§ **Work to be completed**: Repeat, without any change, the entries presented below.

§ **Information**:

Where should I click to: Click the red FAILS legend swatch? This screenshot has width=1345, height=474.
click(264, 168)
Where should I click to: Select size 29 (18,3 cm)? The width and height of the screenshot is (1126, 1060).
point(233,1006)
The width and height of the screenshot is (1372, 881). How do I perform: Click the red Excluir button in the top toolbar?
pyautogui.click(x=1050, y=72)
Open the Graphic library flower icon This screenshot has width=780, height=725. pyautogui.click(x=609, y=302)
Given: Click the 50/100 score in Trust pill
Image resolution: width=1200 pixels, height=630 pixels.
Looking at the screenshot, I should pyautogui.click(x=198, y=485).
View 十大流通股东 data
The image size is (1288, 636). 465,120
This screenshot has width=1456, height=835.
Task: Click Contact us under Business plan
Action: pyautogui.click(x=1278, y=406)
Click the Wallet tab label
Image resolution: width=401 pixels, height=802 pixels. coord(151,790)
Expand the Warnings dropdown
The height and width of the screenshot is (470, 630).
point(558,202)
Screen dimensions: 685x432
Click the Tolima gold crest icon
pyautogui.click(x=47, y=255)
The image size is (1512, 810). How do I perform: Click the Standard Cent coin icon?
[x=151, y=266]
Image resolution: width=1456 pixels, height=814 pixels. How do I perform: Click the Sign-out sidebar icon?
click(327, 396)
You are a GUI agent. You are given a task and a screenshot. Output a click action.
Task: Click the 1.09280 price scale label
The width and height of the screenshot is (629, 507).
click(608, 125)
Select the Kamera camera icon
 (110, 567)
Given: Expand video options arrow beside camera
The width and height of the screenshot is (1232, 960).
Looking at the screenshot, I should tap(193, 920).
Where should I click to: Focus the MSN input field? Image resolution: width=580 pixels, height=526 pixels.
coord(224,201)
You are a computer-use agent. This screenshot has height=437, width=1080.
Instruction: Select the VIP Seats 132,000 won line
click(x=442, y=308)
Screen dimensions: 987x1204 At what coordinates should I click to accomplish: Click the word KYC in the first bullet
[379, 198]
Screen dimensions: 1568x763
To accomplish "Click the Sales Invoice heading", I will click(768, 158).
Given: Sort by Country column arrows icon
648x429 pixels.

§ **Expected output**:
Where should I click to: Click the red FAILS legend swatch? This screenshot has width=1345, height=474.
click(264, 168)
Where should I click to: Select size 29 (18,3 cm)? The width and height of the screenshot is (1126, 1060).
point(233,1006)
The width and height of the screenshot is (1372, 881). How do I perform: Click the red Excluir button in the top toolbar?
pyautogui.click(x=1050, y=72)
Open the Graphic library flower icon This screenshot has width=780, height=725. pyautogui.click(x=609, y=302)
Given: Click the 50/100 score in Trust pill
Image resolution: width=1200 pixels, height=630 pixels.
Looking at the screenshot, I should pyautogui.click(x=198, y=485).
View 十大流通股东 data
The image size is (1288, 636). 465,120
This screenshot has width=1456, height=835.
Task: Click Contact us under Business plan
Action: pyautogui.click(x=1278, y=406)
Click the Wallet tab label
Image resolution: width=401 pixels, height=802 pixels. coord(151,790)
Expand the Warnings dropdown
The height and width of the screenshot is (470, 630).
point(558,202)
Screen dimensions: 685x432
Click the Tolima gold crest icon
pyautogui.click(x=47, y=255)
The image size is (1512, 810). How do I perform: Click the Standard Cent coin icon?
[x=151, y=266]
Image resolution: width=1456 pixels, height=814 pixels. How do I perform: Click the Sign-out sidebar icon?
click(327, 396)
You are a GUI agent. You are given a task and a screenshot. Output a click action.
Task: Click the 1.09280 price scale label
The width and height of the screenshot is (629, 507).
click(608, 125)
Select the Kamera camera icon
 (110, 567)
Given: Expand video options arrow beside camera
The width and height of the screenshot is (1232, 960).
Looking at the screenshot, I should tap(193, 920).
Where should I click to: Focus the MSN input field? Image resolution: width=580 pixels, height=526 pixels.
coord(224,201)
You are a computer-use agent. This screenshot has height=437, width=1080.
Instruction: Select the VIP Seats 132,000 won line
click(x=442, y=308)
Screen dimensions: 987x1204 At what coordinates should I click to accomplish: Click the word KYC in the first bullet
[379, 198]
Screen dimensions: 1568x763
To accomplish "Click the Sales Invoice heading", I will click(768, 158).
Given: Sort by Country column arrows icon
648x429 pixels.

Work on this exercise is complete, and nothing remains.